Data ::
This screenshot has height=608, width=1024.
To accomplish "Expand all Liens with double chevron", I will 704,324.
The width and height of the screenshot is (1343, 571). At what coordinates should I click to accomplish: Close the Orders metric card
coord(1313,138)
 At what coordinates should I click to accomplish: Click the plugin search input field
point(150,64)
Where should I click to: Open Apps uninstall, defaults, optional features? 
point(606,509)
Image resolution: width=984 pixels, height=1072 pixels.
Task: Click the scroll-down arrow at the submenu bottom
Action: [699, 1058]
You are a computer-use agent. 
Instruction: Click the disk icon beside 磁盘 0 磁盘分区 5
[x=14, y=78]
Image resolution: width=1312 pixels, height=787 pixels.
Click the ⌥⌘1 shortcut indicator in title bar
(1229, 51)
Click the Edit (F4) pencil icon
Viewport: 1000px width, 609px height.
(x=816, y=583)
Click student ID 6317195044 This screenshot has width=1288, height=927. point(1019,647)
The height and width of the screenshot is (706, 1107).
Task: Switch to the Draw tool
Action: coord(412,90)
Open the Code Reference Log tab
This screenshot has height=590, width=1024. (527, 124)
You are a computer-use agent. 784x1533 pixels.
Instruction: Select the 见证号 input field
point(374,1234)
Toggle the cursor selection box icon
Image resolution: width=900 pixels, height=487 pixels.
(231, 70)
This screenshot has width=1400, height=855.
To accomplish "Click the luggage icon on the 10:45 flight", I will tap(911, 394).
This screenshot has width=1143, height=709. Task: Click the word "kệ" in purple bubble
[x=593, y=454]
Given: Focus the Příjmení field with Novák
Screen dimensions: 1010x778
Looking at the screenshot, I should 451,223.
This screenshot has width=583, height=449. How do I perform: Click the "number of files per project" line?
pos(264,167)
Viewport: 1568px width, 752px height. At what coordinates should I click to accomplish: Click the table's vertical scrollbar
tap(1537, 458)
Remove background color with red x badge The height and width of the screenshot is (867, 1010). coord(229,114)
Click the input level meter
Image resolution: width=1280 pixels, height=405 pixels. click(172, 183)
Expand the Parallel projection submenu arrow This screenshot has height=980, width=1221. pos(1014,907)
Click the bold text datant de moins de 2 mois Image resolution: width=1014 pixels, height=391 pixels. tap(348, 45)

Aim of the exercise ::
Your answer should consist of each line above in which "computer" appears.

Task output ::
You are a computer-use agent. 
You are a computer-use agent. 784x1533 pixels.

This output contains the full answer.